There are a lot of thoughts and opinions regarding Performance Reviews but a general consensus tends to be that they are a necessary evil that can be very valuable – if carried out well.
The performance review process can either be formal and structured or an informal annual chat. It can be strictly rated, measured, tied to a remuneration scale or ad hoc and based on business achievements throughout the year. However they are performed, there are certain factors that will contribute to their effectiveness.
Is the employee aware of how his performance will be evaluated?
For instance, does he know that although he is strong in sales he is also expected to be able to fill in a purchase order correctly and will be marked down for not being able to do so? Having realistic expectations and an understanding of what will be measured and evaluated will help an employee be receptive during a review.
Is the performance review rating easily understood and consistent?
There should be a clear explanation of what a rating represents and how it is measured. This is especially important if the rating outcome is directly linked to a remuneration review. For example, in a process where a scale of 1 to 5 is used, the scale is explained below:
1 = ‘Below Acceptable Performance Standard – Immediate Improvement Required’
2 = ‘Does Not Meet Performance Expectation’
3 = ‘Meets Performance Expectation’
4 = ‘Exceeds Performance Expectation’
5 = ‘Excels’
In this case, remuneration raises above a CPI increase for average scores of 3 or below, may send the wrong message to the employee, after all, if they are not exceeding the performance expectations in their position, should they be rewarded?
Also, if several facilitators are conducting the performance reviews, it is very important that ratings are consistent in order for employees to feel that they are being reviewed fairly. If a strict facilitator consistently marks lower on the scale compared to other facilitators and their employees therefore lose out on recognition or reward, it could result in demotivation and lack of support in the review process.
Is the facilitator honest and specific or does he chicken out?
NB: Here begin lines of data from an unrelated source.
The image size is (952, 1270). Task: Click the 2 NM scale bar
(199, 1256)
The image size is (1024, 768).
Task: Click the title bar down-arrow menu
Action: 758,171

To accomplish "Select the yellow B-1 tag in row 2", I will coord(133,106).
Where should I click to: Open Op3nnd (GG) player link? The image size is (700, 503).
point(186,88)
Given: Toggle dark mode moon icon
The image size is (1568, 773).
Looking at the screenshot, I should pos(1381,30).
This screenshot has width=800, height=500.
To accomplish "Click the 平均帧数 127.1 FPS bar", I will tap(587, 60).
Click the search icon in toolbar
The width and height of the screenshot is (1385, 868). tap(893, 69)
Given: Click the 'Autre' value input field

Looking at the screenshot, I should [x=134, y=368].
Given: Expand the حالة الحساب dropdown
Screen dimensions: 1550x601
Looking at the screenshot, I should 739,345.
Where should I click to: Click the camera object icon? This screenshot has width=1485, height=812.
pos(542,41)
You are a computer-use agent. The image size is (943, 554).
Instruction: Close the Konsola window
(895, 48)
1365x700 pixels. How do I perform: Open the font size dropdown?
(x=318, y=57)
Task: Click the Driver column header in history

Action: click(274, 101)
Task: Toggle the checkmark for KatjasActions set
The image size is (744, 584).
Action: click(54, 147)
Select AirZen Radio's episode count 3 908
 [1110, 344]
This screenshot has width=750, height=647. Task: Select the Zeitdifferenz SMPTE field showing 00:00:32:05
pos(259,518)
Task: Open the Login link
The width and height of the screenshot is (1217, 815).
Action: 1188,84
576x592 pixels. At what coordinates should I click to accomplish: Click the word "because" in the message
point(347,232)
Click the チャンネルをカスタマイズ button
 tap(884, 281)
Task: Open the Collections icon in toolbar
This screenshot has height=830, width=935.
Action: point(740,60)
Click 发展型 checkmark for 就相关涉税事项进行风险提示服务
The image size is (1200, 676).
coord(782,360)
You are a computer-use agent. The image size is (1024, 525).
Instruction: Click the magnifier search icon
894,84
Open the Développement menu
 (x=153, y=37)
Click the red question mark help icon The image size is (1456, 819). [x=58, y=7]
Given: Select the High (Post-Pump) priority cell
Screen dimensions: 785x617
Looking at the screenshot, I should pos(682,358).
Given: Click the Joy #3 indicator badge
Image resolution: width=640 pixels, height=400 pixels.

The performance review process is the ideal time, and sometimes the only opportunity, to clearly communicate to an employee where improvement is required and what is expected to be achieved within what timeframe. Needless to say, if an employee who is performing poorly is not advised of that or set goals or performance standards to achieve, they are less likely to change or improve.
Do the employees understand that performance reviews are not fault finding missions?
Employees who understand that performance reviews are carried out to align expectations between employer and employee and assist the employee in being better at their job and more valuable to the business are more likely to participate actively in the process and be receptive to constructive feedback.